#1
seated in quiet tension
expectant of
nothings sure to come.
heydays washed out and in
the estuaries of gray-days
there's peace in this;
emptiness on black-cloud trains
hopping out right before the rain
and the city limits.

union station, union square;
send me patience, show me care.
wandering through traffic and
breathing in the wrigley air.

it's here in the bones of the city
railways rusted; treetops pretty.
(the el roaring forward like
it doesn't even miss me.)
with traffic lights clicking red to green,
tired counting seconds in between;
it's here in the veins of mass transit
i search for the heart of my city,
the hope i'll never be alone again,
ponce de leon and the mythical fountain.
#2
i dont really know what to say.. loved the whole piece, the first stanza is great i always loved reading pieces that places pretty images in my mind.
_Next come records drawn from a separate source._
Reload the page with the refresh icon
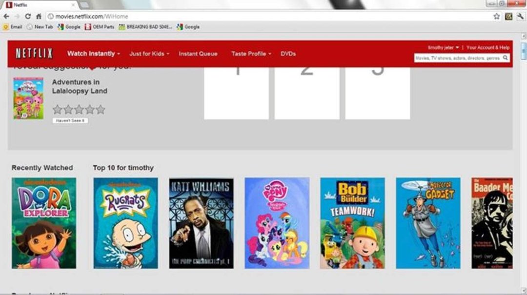Image resolution: width=527 pixels, height=295 pixels. coord(28,16)
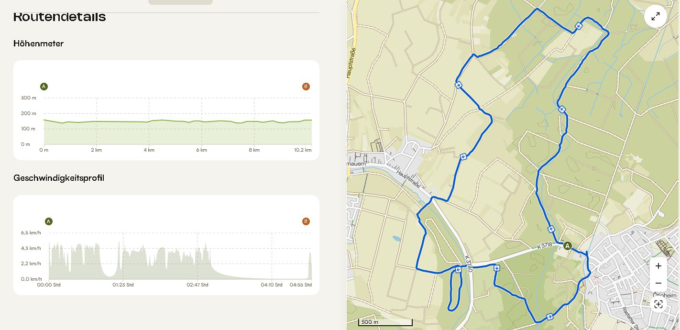Click the northernmost route direction arrow
The width and height of the screenshot is (680, 330).
[579, 26]
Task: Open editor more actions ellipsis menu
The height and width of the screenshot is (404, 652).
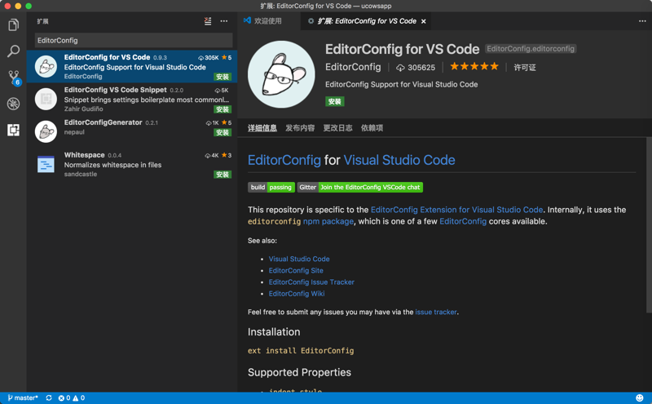Action: (642, 21)
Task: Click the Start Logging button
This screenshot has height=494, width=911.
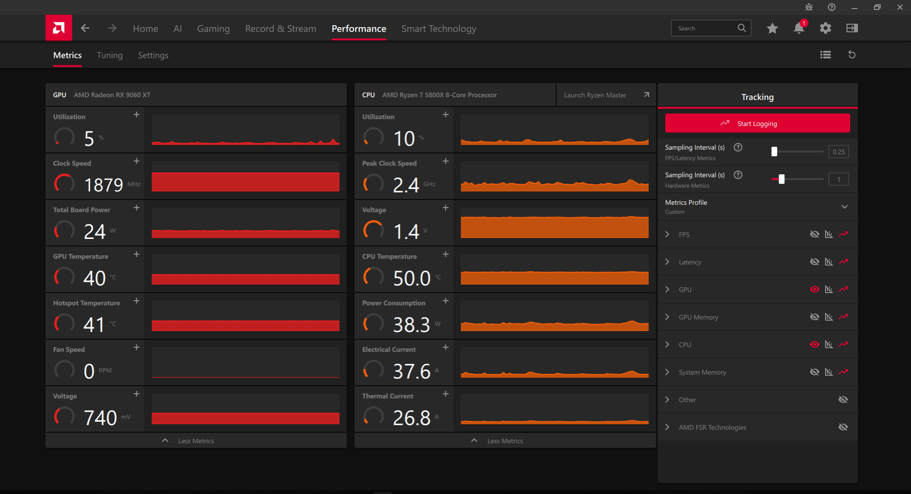Action: (757, 124)
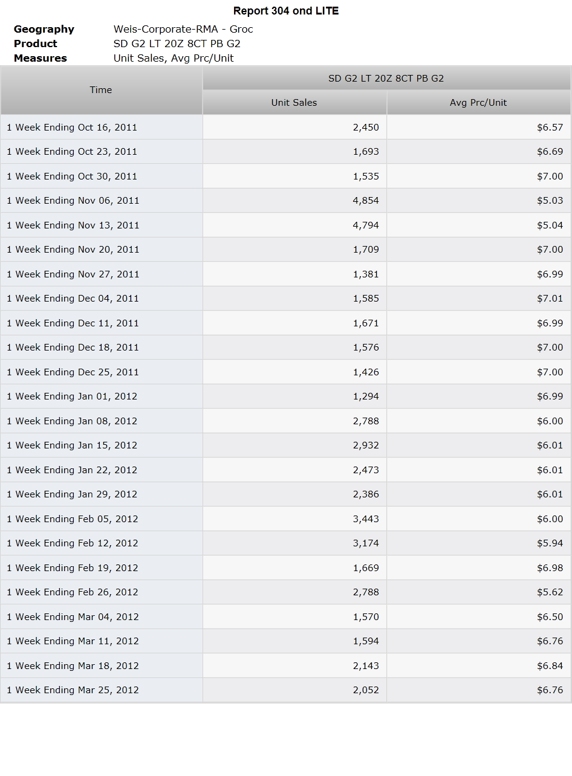
Task: Click the Avg Prc/Unit column header
Action: pyautogui.click(x=478, y=103)
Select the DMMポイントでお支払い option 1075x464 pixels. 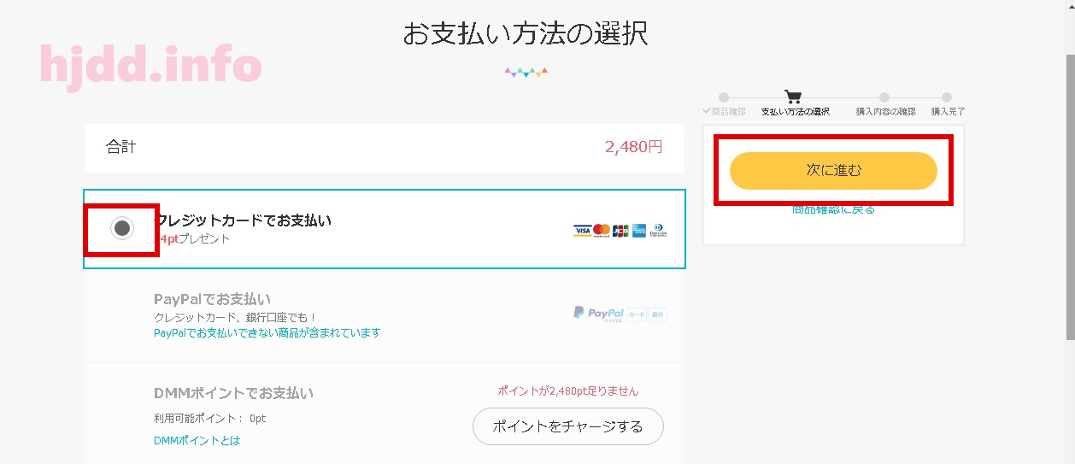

it's here in the bones of the city
railways rusted; treetops pretty.
(the el roaring forward like
it doesn't even miss me.)
but it started sounding funny to me from here though, especially the last line
with traffic lights clicking red to green,
tired counting seconds in between;
it's here in the veins of mass transit
i search for the heart of my city,
the hope i'll never be alone again,
ponce de leon and the mythical fountain
.

could u explain what this all means?
#3
i really connected with this. i'm from chicago too (i had no idea you were, though) and i've often felt the same way while walking down the streets of that city. the rumbling and bustling of everyone and everything on the move has left me feeling so detached and disconnected from it all (the "el" line was spot on). i've often shared the same hollow feeling that this narrator feels. and i also feel like you don't necessarily need to be from chicago to get where he's coming from either.

only thing i didn't necessarily like was "wrigley air". personally, i thought it merely served to note that the poem was being set in chicago and didn't add much to the piece in terms of description. just my opinion though.

like i said, i really connected with this man.
here, My Dear, here it is
#4
First stanza was just too constructed for me to find meaning in. The wording felt unnatural and the flow was awkward at best.

I loved the rest of it though, you found your pace and in a way, it suited to the theme, the awkward search for meaning in a city, search for purpose in a place where there are so many to choose from.

I still think you could have made the first stanza more elegant in it's confusion and incoherence, but I did like the piece in general. It had a heart.